- _EXERCISE INSTRUCTIONS_
Please pull out every line in the items below that contains the string "screenshot", and copy each such line in full.

- _GIVEN INFORMATION_
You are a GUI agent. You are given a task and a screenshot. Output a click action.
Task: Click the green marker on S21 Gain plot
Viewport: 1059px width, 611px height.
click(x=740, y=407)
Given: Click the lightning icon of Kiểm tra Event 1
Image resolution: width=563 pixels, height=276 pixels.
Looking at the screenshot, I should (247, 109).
--
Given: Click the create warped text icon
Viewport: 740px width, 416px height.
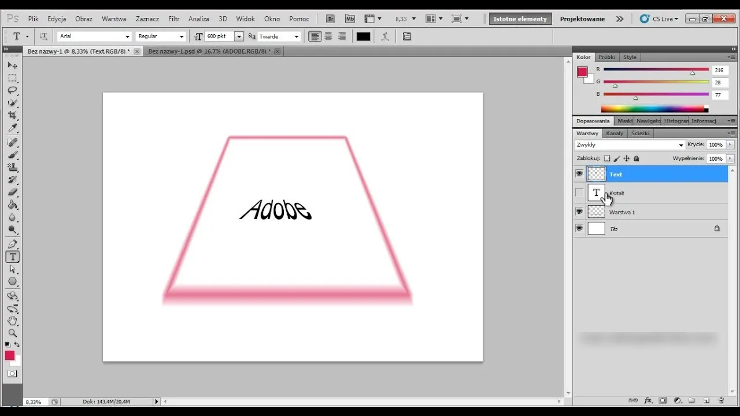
* * *
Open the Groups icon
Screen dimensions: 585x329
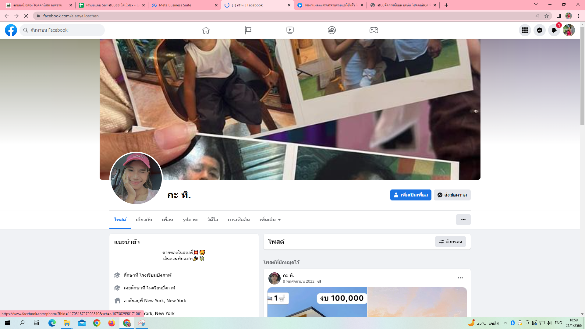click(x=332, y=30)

- _TASK RESULT_
You are a GUI agent. You are given a task and a screenshot. Output a click action.
Looking at the screenshot, I should (247, 109).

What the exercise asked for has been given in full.